Weeks 25–28: Mock audit and final assessment scheduling
Before formal assessment, many organizations conduct a mock audit.
This simulates real conditions and stress-tests:
- Evidence retrieval
- Documentation accuracy
- Operational consistency
- Responsibility assumptions
Nearly every mock audit uncovers at least one issue that would have resulted in a formal finding. This is also when assessment dates are finalized and final remediation adjustments are made.
Weeks 29–32: Final preparation and CMMC assessment execution
Preparation includes:
- Locking documentation versions
- Confirming evidence currency
- Rehearsing high-risk interview areas
- Aligning executive messaging
If the prior phases were handled deliberately, assessment week should feel controlled.

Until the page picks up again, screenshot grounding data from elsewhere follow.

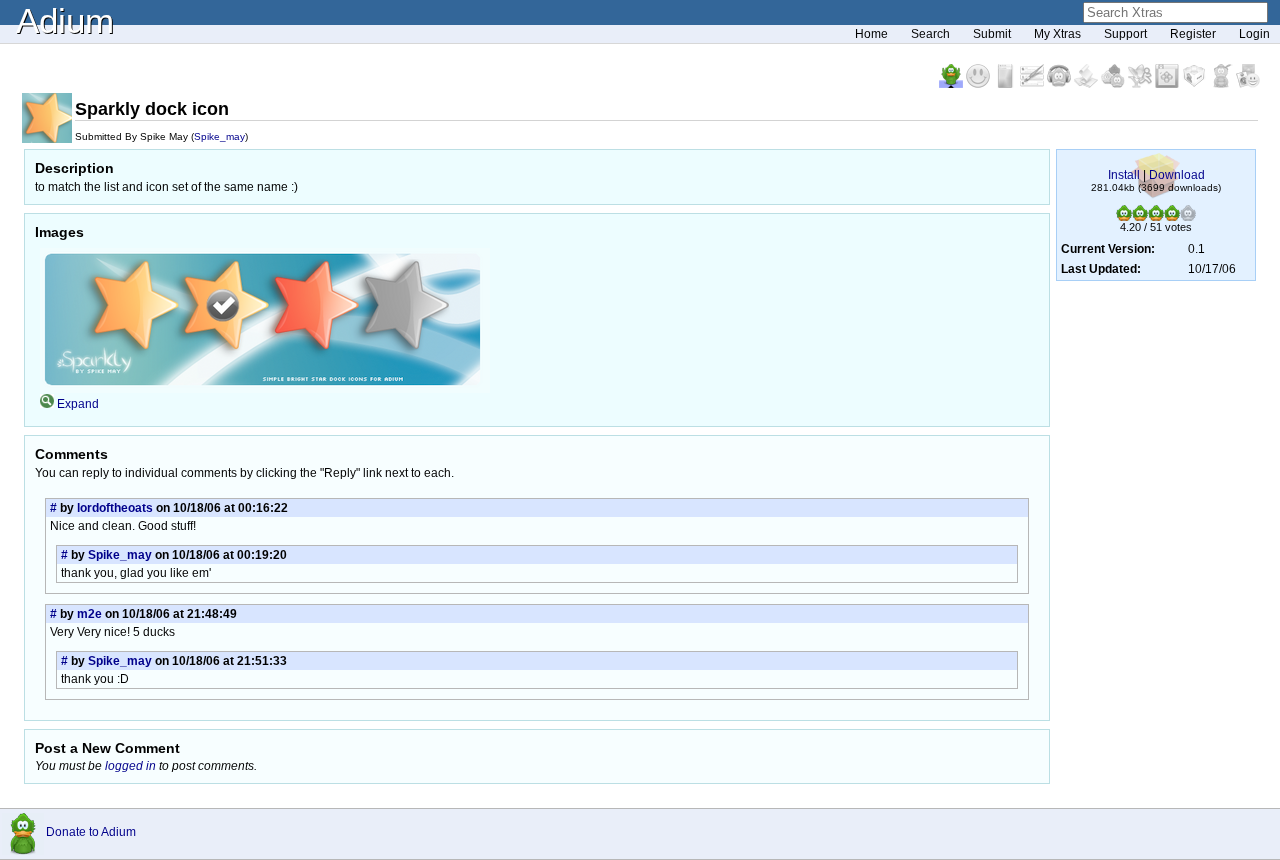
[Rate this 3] (1156, 217)
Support (1125, 34)
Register (1193, 34)
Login (1254, 34)
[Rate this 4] (1172, 217)
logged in (130, 766)
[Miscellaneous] (1222, 84)
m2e (89, 614)
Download (1177, 175)
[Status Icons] (1114, 84)
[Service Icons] (1141, 84)
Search (930, 34)
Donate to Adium (91, 832)
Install (1124, 175)
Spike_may (219, 136)
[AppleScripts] (1087, 84)
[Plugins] (1195, 84)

Insights from our Director of Information Security, Brian Brunelle
If prior phases are executed fully, this should be the easiest step in the process as the CMMC program will be functioning as designed and individuals are cognizant of their responsibilities.
CMMC 2.0 Level 2 FAQ
How long does CMMC Level 2 preparation take?
Most organizations require 6–8 months to prepare for CMMC Level 2. Timelines depend on CUI scope, architectural complexity, and current alignment with NIST SP 800-171.
Is CMMC Level 2 required for all DoD contractors?
No. Level 2 applies to contractors that store, process, or transmit Controlled Unclassified Information (CUI) for the Department of Defense. Contractors without CUI may only require Level 1.
What happens if we fail a CMMC Level 2 assessment?
Certification is withheld until gaps are remediated. Delays can affect eligibility for certain DoD contract awards, which is why many contractors conduct a readiness or gap assessment first.